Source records
________________________________________

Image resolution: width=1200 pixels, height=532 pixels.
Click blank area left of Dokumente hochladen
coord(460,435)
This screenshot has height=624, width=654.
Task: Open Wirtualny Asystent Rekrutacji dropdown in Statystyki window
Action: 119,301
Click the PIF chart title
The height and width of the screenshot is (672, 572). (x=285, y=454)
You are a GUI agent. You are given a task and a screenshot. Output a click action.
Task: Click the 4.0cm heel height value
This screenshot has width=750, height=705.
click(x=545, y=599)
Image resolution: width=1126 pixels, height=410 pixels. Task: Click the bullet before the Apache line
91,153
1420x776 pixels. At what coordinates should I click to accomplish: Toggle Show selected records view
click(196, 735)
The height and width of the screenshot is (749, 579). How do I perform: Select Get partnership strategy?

________________________________________

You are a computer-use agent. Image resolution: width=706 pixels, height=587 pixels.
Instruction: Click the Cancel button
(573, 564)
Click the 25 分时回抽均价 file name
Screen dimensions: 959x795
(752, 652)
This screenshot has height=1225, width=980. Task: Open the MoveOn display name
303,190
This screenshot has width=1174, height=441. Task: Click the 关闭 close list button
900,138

________________________________________

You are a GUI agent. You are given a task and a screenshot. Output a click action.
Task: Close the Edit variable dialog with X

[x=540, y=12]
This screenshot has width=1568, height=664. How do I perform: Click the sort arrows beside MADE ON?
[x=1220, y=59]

________________________________________

Quote the data above from the line containing "Image resolution: width=1200" to the line containing "The height and width of the screenshot is (749, 579).", inclusive, and stop.

Image resolution: width=1200 pixels, height=532 pixels.
Click blank area left of Dokumente hochladen
coord(460,435)
This screenshot has height=624, width=654.
Task: Open Wirtualny Asystent Rekrutacji dropdown in Statystyki window
Action: 119,301
Click the PIF chart title
The height and width of the screenshot is (672, 572). (x=285, y=454)
You are a GUI agent. You are given a task and a screenshot. Output a click action.
Task: Click the 4.0cm heel height value
This screenshot has width=750, height=705.
click(x=545, y=599)
Image resolution: width=1126 pixels, height=410 pixels. Task: Click the bullet before the Apache line
91,153
1420x776 pixels. At what coordinates should I click to accomplish: Toggle Show selected records view
click(196, 735)
The height and width of the screenshot is (749, 579). How do I perform: Select Get partnership strategy?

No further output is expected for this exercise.